Rio - Quando estive em Montevidéu, em janeiro, procurei Eduardo Galeano na sua mesa no centenário Café Brasilero, onde dava expediente todos os dias. O garçom disse que ele tinha estado lá na véspera. Mentira, quando voltei fiquei sabendo que já estava doente. Telefone? Não estava autorizado a dar. Foi o nosso último desencontro. Quando esteve recentemente no Brasil, eu estava longe. Nos conhecemos em Buenos Aires, quando lancei ‘Nadie es perfecto’ (‘Ninguém é perfeito’), em 1972. Lá e cá a coisa estava preta, quer dizer, afro-portenha e afro-brasileira. Lanusse e Médici, que o Diabo os tenha. Eduardo na revista ‘Crisis’, eu no ‘Pasquim’. Quino (que prefaciou o livro), Sábat, Fontanarossa, o uruguaio Tabaré (nenhum parentesco), Galeano e outros cartunistas compareceram. Pois é, o escritor se garantia também no traço. Mas sofria horrores, segundo contou numa entrevista, para fazer um cartum.

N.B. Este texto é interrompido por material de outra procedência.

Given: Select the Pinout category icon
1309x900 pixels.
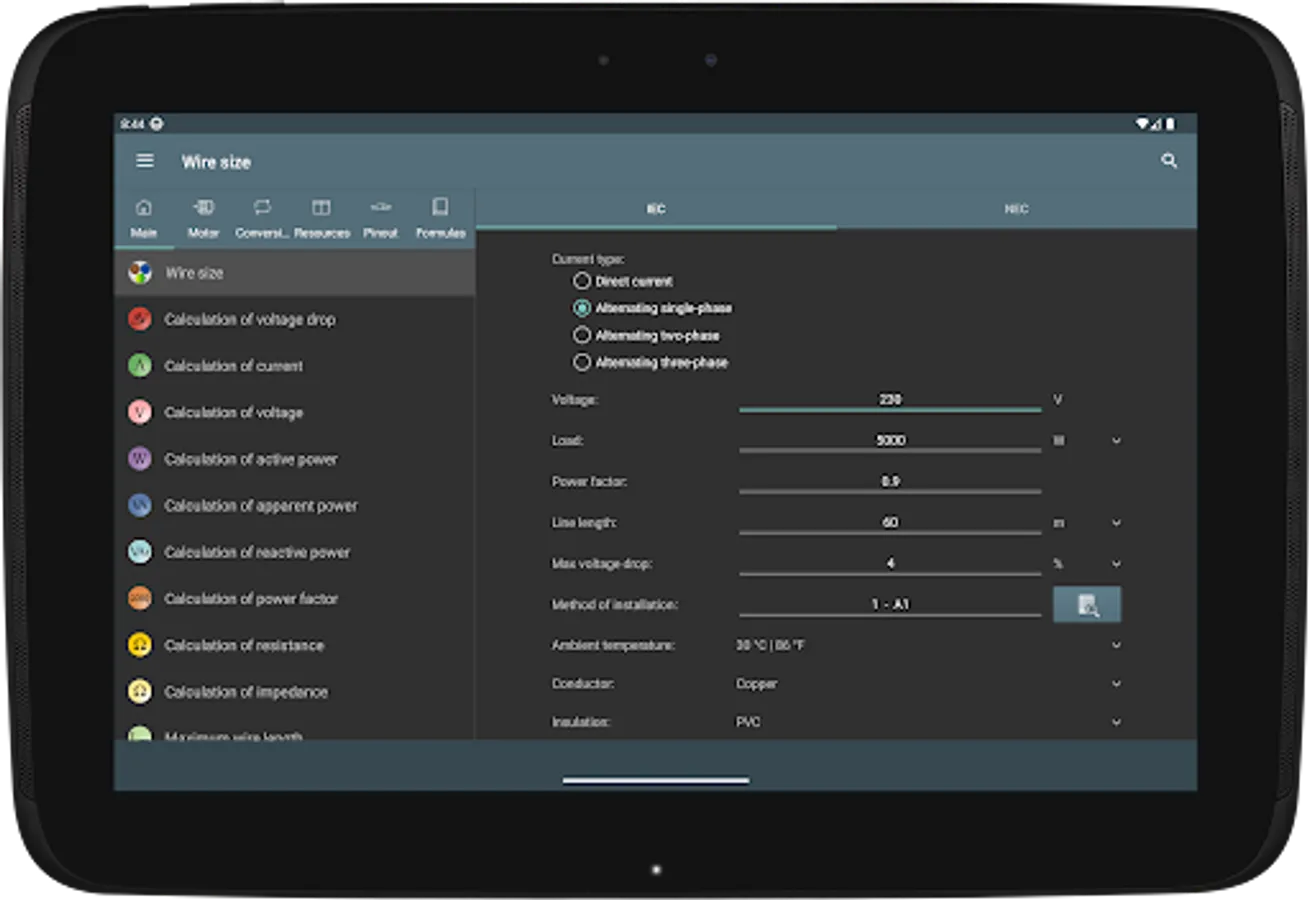Looking at the screenshot, I should point(380,217).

A folha em branco o apavorava. Havia um abismo entre o que imaginava e o que conseguia desenhar. O chefe de redação de ‘Crisis’, o poeta Juan Gelmann, também apareceu. A história da revista é curiosa: um milionário excêntrico, Frederico Vogelius, vendeu um quadro de Chagall para financiar o lançamento. Era uma revista cultural. Cada número publicava serigrafias inéditas. García Márquez, Ernesto Sábato, Cortázar, Mário Benedetti e Jorge Amado (timaço) colaboravam regularmente. Mas a barra pesou. Em 76, a revista fechou, depois de 40 números. Muitos, como Galeano, deram o fora da Argentina para não serem jogados no mar. Já no Brasil padecíamos o Milagre Brasileiro: Médici mandou buscar em Portugal os ossos de Dom Pedro I para os festejos dos 150 anos da Independência (risos). Um velório de cinco meses através do Brasil; nem o Imperador escapou da tortura.

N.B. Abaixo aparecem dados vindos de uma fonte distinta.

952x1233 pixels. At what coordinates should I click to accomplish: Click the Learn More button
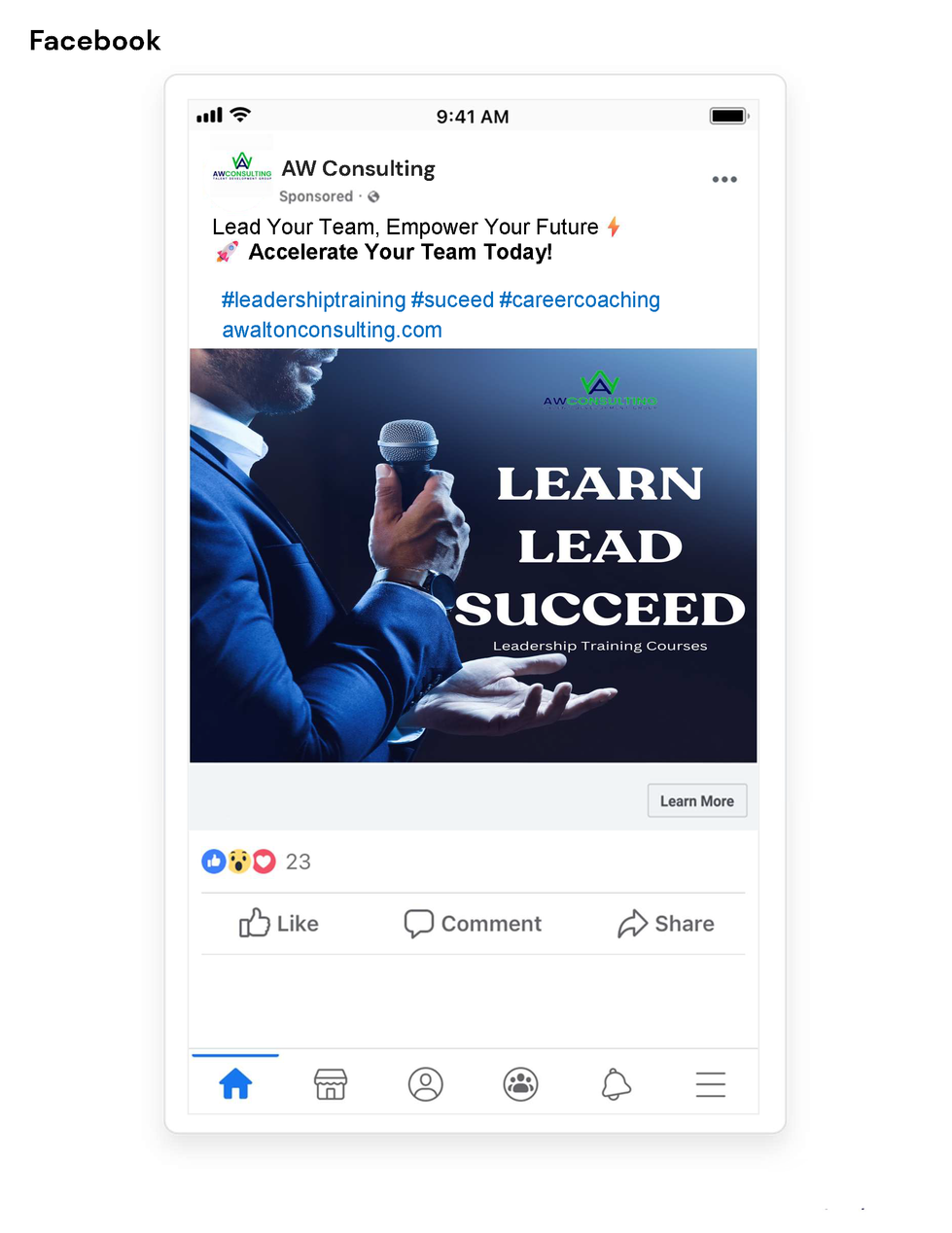[x=697, y=800]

Enquanto isso, desapareciam outros ossos, os dos mortos pela ditadura. Bolsonaro (olha ele de volta, agora com crias) soltava rojões para festejar outro aniversário da Redentora. Em abril de 79, exilado na Espanha, Galeano mandou para o ‘Pasca’ 512 um artigo em que dá uma geral nas repúblicas e republiquetas sul-americanas. Do Brasil, conta que um professor da USP, Boris Schnaiderman, foi levado a uma ‘prisão especial’e interrogado sobre suas conexões com um russo, Serguei Essenin (rima com Stalin), mencionado pelo professor numa conversa telefônica com um aluno. Essenin foi um poeta, amigo de Maiakowski e casado com a lendária Isadora Duncan. Ele se matou aos 40 anos, em 1925.